Heat treatment actually implys several different steps. Annealing, or softening, is done by heating to the critical temperature (maybe 1800 degrees) and cooling very slowing. This results in the softest steel that can be cut and shaped more easily.

Normalization is a different process whose goal is to remove internal stresses after grinding.

Hardening is done near the end of blade production by heating to the critical temperature and cooling (quenching) very rapidly. How fast to cool the blade depends greatly on the alloy. The goal here is to make the blade as hard as the alloy will allow, to maximize the formation of martensite crystals (the really hard stuff).

The final heat-treatment step is tempering. This step involves lowering the hardness by heating the blade at lower temperatures (a few hundred degrees) to melt down some of the martensitic matrix into a more pliable (tougher) material that will hold an edge but is not to brittle.

Heat treatment is the Most important aspect of blade making. It is far more important than the mixture of elements in the steel (the alloy). Unfortunately, it is also the hardest thing to measure in a finished blade. The RC (hardness) will give you some indication of how well a blade was heat-treated, but that is a very imprecise measurement of blade performance. Some makers also use cold treatments (cryo) on some blade steels to refine the crystalline nature of the hardened steel.

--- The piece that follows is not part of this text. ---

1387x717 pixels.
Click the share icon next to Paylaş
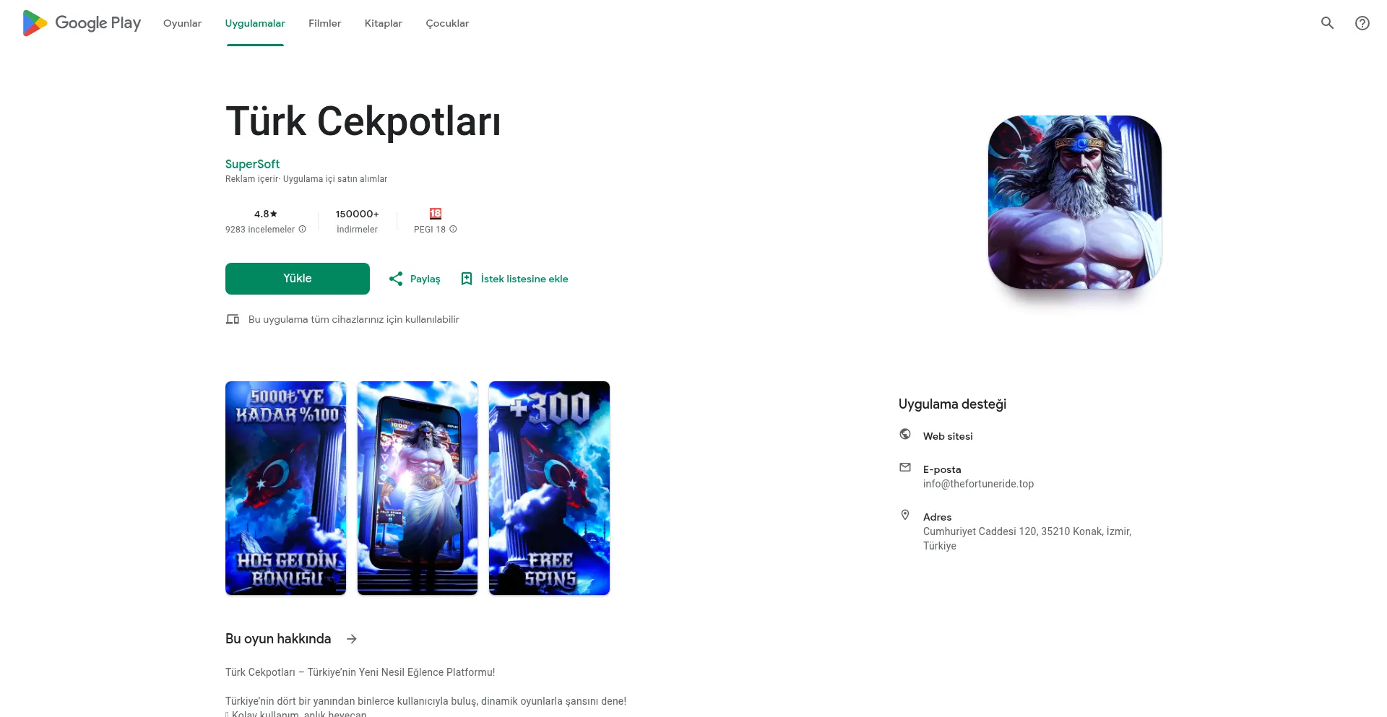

Case hardening is completely unsuitable for knife blades.

The best way to heat any particular steel is a matter of opinion. Many makers will heat treat the same steel in different ways. The proper heat-treatment for different steels can be quite different. Some steels benifit from rapid quenching from the critical temperature. Others need to air harden. And I have not even mentioned differential heat treatments (making the edge hard, and the spine soft to balance edge holding and toughness).

Anyway, that is a quick review of the major heat treating steps and their purpose. I sense that you already understand these processes and seek more detailed information on how to treat particular steels. Look at the link I provided and see what develops from your thread in the shop talk forum. Good luck!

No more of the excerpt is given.